Under the proposals, new vehicles sold in Europe would need to have safety features such as intelligent speed assistance and advanced emergency-braking systems.
Other mandatory features would include an "alcohol interlock installation facilitation" - effectively allowing for the use of in-car breathalysers to ensure a driver isn't over the drink-driving limit.
It comes as part of the EU's efforts to improve road safety, after 25,300 were killed on roads within the bloc in 2017.
It's hoped the measures could help to avoid 140,000 serious injuries by 2038.
The new features would be obligatory in any new car models sold from May 2022, and for existing models from May 2024.
Under the proposed rules, there'd also be 'passive' requirements such as improved crash tests and windscreens.
Other measures proposed include technology that detects when drivers are losing concentration or falling asleep, as well as accident black boxes that record vehicle movements.

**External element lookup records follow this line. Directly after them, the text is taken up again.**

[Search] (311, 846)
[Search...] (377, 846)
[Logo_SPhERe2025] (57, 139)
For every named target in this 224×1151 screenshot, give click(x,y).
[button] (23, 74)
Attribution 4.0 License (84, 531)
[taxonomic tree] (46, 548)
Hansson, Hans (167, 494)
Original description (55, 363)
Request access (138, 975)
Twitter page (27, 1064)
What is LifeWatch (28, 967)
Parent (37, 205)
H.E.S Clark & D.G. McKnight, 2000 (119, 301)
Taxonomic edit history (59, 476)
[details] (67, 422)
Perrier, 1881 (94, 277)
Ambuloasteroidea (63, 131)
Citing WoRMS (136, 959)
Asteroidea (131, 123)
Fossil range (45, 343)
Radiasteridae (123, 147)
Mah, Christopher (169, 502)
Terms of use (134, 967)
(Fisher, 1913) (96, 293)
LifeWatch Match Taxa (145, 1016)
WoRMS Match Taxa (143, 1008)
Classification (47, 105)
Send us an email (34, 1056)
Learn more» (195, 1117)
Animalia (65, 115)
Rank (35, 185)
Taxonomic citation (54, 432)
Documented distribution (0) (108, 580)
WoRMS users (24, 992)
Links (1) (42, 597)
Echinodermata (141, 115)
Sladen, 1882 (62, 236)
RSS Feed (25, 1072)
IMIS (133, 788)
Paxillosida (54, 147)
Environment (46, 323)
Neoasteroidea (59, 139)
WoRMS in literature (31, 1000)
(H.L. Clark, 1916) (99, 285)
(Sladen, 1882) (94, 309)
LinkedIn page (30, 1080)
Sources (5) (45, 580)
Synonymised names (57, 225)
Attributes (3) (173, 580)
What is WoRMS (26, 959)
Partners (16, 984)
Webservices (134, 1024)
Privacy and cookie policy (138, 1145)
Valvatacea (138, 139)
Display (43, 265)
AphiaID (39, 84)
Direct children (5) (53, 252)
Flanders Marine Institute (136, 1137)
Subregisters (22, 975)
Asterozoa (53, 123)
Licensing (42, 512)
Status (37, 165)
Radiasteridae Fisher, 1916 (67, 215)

Lawmakers are also proposing that trucks and buses will have to be designed to ensure cyclists and pedestrians are more visible to the driver.
Large vehicles would also need advanced features such as collision warnings and blind spot information systems.
"Life and death"
European Parliament’s rapporteur Róża Thun explained: "The regulation deals in the most direct sense with life and death.
"It introduces advanced systems that assist car users, instead of merely informing them.
“[Intelligent speed assistance] will provide a driver with feedback, based on maps and road sign observation, always when speed limit is exceeded. This will not only make all of us safer, but also help drivers to avoid speeding tickets”,
The proposals have to be confirmed by member states, before being put to the full European Parliament and EU Council of Ministers.
Science journalist Sean Duke said it would represent the biggest overhaul in road safety in years.
He told Newstalk Breakfast: "[They're] fairly fundamental technologies that we're all aware of, but they're all being brought to bear in this.
"It seems to be the biggest thing that's happened in road safety since seat-belts were brought in as a compulsory thing."